High Camp offered much more rugged terrain, but comfortable in the tents and again all food prepared for us.
Top doesn’t look too far from here
But we would still need to leave camp at 1.30am, so up for breakfast at 1.00am.
Meltwater from summit icefields builds momentum through the day to produce this cascade close to camp
It’s 1.00am and it’s Breakfast time!
Summit just before 6.00am
It was so cold on top that I couldn’t operate my camera and the wind made it very difficult to stand up. Our guide is sheltering to the left of the picture. An amazing experience, well recommended. I did suffer from the altitude for the last 500ft or so, but just feeling sick and difficulty breathing. As soon as that distance was descended felt fine again.

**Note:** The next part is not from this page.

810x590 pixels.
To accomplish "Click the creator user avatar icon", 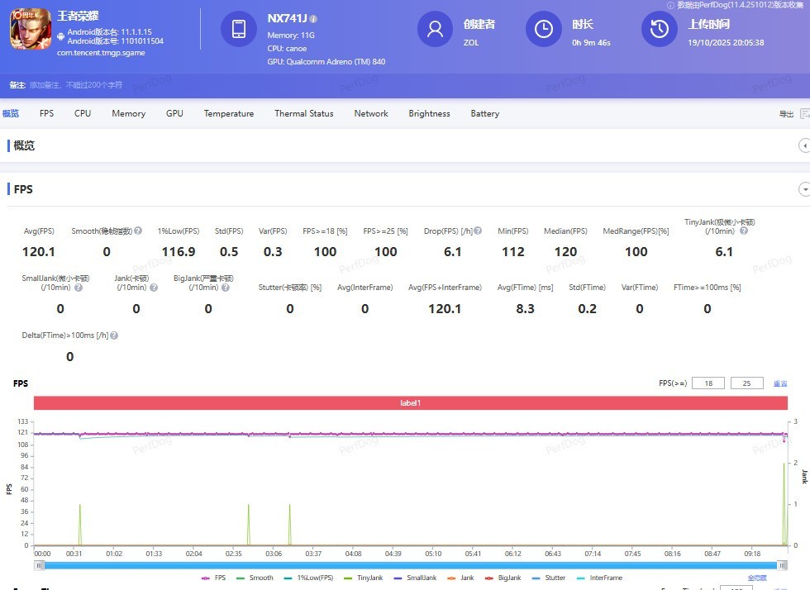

Looking at Little Ararat, towards the border of Iran from the summit, with cloud inversion evident
Looking down at High Camp on the descent – we would arrive for second breakfast at 8.50am
As in many cases, the descent is tougher than going up, and I certainly found this to be the case. There is no path and the boulders and scree you can see in the foreground are all lying on frozen ground – not the best combination for staying upright. Sure enough I ended up on the rocks a fair number of times, but eventually got down to camp where again refreshments were waiting.
Great trip, learnt much about ‘Ultras’ and I’m sure we will meet up with the serious ‘Baggers’ for a leisurely excursion into their world now and again.